Tormund blew on the coals, earning a hot spark that flickered and then caught in the kindling. He sat back on his heels and fed more dry bracken into the meager flame. “Because he needed me.”
“So you gave up your entire life to protect his?” She’d seen his family, and the life he’d left behind him. For an orphaned child, it must have seemed a heaven of sorts.
Tormund rested his palms on his thighs and looked up at her. “He is my cousin.”
More of this nonsense about love.
Bryn’s knuckles tightened as she tugged sharply on his bedroll and laid it next to her own.
“You had a life,” she said. “And he was so consumed with his own loss that he barely spared your sacrifice a thought. That’s what he said. You could have died many times over. You could have married. Had your own children. Why?”

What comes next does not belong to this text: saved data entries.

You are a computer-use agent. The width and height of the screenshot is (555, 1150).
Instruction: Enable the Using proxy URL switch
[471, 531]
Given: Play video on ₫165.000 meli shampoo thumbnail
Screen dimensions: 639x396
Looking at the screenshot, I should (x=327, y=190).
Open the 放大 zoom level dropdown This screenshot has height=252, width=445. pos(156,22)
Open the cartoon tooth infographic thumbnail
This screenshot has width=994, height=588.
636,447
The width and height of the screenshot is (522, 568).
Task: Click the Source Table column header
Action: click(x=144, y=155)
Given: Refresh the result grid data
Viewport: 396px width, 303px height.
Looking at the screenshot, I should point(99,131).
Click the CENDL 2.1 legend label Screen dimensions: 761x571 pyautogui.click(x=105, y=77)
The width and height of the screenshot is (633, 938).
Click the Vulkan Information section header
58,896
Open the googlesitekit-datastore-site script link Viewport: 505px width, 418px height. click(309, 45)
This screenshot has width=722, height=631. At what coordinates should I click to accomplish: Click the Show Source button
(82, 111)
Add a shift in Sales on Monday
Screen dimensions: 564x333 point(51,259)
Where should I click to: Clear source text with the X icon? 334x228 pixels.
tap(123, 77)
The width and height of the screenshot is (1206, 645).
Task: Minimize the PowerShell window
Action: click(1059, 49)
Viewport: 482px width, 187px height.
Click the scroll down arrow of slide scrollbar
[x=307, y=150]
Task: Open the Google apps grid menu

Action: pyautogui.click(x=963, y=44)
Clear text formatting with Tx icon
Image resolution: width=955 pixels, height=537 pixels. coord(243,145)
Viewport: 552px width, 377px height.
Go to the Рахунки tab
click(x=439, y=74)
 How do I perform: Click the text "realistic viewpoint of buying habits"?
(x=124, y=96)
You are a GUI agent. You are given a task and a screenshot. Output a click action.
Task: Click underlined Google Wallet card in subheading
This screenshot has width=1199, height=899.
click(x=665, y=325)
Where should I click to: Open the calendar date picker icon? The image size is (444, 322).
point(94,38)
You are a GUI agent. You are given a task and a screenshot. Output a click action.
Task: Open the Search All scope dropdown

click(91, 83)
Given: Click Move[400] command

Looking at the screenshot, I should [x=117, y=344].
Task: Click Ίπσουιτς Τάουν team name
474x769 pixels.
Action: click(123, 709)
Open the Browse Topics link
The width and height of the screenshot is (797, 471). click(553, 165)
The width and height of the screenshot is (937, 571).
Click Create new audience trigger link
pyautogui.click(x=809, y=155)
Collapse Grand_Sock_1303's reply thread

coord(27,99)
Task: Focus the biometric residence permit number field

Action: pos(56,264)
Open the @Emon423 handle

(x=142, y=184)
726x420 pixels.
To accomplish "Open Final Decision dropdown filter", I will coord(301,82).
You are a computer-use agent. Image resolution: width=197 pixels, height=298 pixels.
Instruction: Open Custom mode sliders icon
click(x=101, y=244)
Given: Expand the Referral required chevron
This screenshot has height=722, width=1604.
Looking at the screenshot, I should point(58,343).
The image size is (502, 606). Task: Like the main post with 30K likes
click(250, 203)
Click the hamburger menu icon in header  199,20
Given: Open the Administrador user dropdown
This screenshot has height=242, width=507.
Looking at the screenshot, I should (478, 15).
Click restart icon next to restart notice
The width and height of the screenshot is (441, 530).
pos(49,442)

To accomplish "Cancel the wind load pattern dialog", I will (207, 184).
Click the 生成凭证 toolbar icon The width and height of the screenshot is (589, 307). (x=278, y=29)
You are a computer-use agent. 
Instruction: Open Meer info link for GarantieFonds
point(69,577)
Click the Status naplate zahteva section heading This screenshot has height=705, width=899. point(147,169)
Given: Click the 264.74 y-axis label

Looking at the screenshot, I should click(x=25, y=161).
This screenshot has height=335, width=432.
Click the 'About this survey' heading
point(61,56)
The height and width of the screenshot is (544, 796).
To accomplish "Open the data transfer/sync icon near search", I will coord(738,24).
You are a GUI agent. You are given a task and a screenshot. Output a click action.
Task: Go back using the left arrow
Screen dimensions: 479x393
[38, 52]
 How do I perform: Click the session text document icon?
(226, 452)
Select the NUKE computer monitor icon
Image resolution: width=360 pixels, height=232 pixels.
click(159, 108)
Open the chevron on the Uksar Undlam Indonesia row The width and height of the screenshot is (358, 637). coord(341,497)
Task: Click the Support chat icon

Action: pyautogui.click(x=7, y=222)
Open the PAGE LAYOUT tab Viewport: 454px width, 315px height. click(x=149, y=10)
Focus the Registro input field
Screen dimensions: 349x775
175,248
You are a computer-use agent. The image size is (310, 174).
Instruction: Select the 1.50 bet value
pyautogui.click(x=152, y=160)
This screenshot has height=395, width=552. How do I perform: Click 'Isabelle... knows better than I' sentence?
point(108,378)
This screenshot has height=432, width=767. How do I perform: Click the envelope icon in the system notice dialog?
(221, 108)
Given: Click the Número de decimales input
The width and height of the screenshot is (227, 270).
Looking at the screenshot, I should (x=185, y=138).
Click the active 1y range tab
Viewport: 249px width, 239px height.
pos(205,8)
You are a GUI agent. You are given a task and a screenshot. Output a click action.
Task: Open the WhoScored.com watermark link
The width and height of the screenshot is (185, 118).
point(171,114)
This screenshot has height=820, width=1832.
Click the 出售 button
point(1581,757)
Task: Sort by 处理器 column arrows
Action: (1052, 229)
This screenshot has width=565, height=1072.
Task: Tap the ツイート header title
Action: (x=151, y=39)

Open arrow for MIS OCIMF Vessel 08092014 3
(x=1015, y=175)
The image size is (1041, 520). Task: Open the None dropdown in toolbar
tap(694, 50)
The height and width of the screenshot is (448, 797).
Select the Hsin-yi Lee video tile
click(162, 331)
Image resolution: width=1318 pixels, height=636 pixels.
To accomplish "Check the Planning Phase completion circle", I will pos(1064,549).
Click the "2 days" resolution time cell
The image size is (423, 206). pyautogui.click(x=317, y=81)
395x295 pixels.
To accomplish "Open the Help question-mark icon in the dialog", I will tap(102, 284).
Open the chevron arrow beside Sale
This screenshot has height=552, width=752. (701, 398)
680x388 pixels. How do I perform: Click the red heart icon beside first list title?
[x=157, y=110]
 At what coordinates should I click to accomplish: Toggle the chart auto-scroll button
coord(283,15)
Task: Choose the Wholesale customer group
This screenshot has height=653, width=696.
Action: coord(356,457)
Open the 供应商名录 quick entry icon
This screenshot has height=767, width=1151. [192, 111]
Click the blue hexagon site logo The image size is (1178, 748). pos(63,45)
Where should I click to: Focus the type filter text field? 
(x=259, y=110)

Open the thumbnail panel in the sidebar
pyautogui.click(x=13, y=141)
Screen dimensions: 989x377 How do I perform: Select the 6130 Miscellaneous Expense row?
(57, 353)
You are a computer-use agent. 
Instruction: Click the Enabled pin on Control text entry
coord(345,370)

“Are you trying to understand why I followed him? Or are you trying to understand what sort of man I am?”
“Both.”
Or maybe she was trying to define what love truly meant.
His words of the other day lingered in her heart like a festering wound. What was love? She’d thought she’d known once, as she shared in a celebratory hug with her sisters. They’d laughed and drunk themselves stupid after surviving the trials. For the first time in her life, she hadn’t been alone.
Sisters forever, they’d promised each other.
But where was Ragnhild now? Where was Lina?
When her exile was pronounced, she’d met their eyes and given them a grim nod—a sign that she would make this sacrifice so that she wouldn’t drag them further into this mess.
But had they ever fought forher? Would either of them have made such a sacrifice if they’d stood in her place?
Or did they grieve her and then forget her? Did they ever even spare her a thought?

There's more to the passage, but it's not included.